Subacute course is present in shunt meningitis, tuberculous meningitis (in homeless and migrants) and cryptococcal meningitis (AIDS patients, post-transplant, immunodeficient). Pulmonary involvement is also a presenting symptom in these types of meningitis. 

The mortality rate of haemophilus and meningococcal meningitis is about 5%, with pneumococcus up to 20%, with the age of the patient and associated diseases this percentage increases even more. 

As it is a serious neuroinfection, even after successful management of the acute disease, permanent sequelae are common. 

The principle of the occurrence of such permanent brain damage may be 2 mechanisms, namely:

  1. inflammatory and bacterial products that are toxic to nerve cells,
  2. cerebral edema itself

Of the permanent neurological symptoms, the following are the most common:

  • facial nerve palsy
  • deafness
  • epilepsy
  • hydrocephalus (build-up of cerebrospinal fluid in the ventricles of the brain)
  • psychomotor retardation
  • dementia 
  • blindness

Prevention

It is possible to protect yourself against purulent meningitis by:

1. Vaccination

Vaccination is the most effective form of prevention against infectious diseases.

It is an active immunisation (i.e. the organism itself actively produces antibodies against the causative agent), which represents long-term but also universal protection, since the vaccine is also effective against other types of meningococci, such as those that do not occur in Slovakia but pose a risk abroad.

We have several vaccines registered in Slovakia.

There are 4 vaccines registered against the invasive disease caused by Neisseria meningitidis (meningococcus).

They can be vaccinated from infancy (depending on the type of vaccine, usually from the age of 2 months) and also in adulthood or at an older age.

An effective prevention is vaccination
An effective prevention is vaccination.
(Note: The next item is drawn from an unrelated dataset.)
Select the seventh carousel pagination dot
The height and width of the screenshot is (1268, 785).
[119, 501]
Photo source: Getty images.

2. Dietary measures

Listeria monocytogenes, the dangerous causative agent of purulent meningitis, is transmitted to humans from animals either by direct contact (animal husbandry) or by contaminated food.
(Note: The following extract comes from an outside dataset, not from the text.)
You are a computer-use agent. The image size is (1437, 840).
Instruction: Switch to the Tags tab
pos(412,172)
Meat products (e.g. sausages and other cold cuts) and dairy products must be heated to at least 70 °C before consumption and then kept heated until consumption.
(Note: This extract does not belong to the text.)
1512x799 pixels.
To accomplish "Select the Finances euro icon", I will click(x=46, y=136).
Listeria can grow and spread in the refrigerator.

It can survive even at low temperatures. Therefore, care must be taken when eating even chilled or defrosted foods.

It is ideal to keep these products at temperatures below 5 °C at all times.

Room temperature is not recommended for longer than 2 hours.

The most sensitive group of the population, pregnant women, the elderly and immunocompromised patients, are advised not to consume uncooked meat products and canned or unpasteurised dairy and cheese products at all.

3. Exams during pregnancy

Neonatal meningitis is caused by the passage of infection from the mother to the fetus.

An effective prophylaxis is frequent examination of the mother for the presence of group B streptococci in her organism. With a positive result, antibiotic treatment is appropriate during labour when infection occurs.

4. Protect the relatives of and the medical staff treating a person with purulent meningitis

If the causative agent of meningitis is Neisseria meningitidis, isolation of the patient from other patients and prophylactic antibiotic treatment of all loved ones and family members who have come into contact with the person is necessary.

Medical personnel who normally treat such a patient are not immediately at risk. However, if there is a risk of contact, such as splashing with infected blood or other fluid, cardiac massage or mouth-to-mouth breathing, prophylaxis is also needed for these persons.

Antibiotic treatment is administered, namely V-penicillin for one week.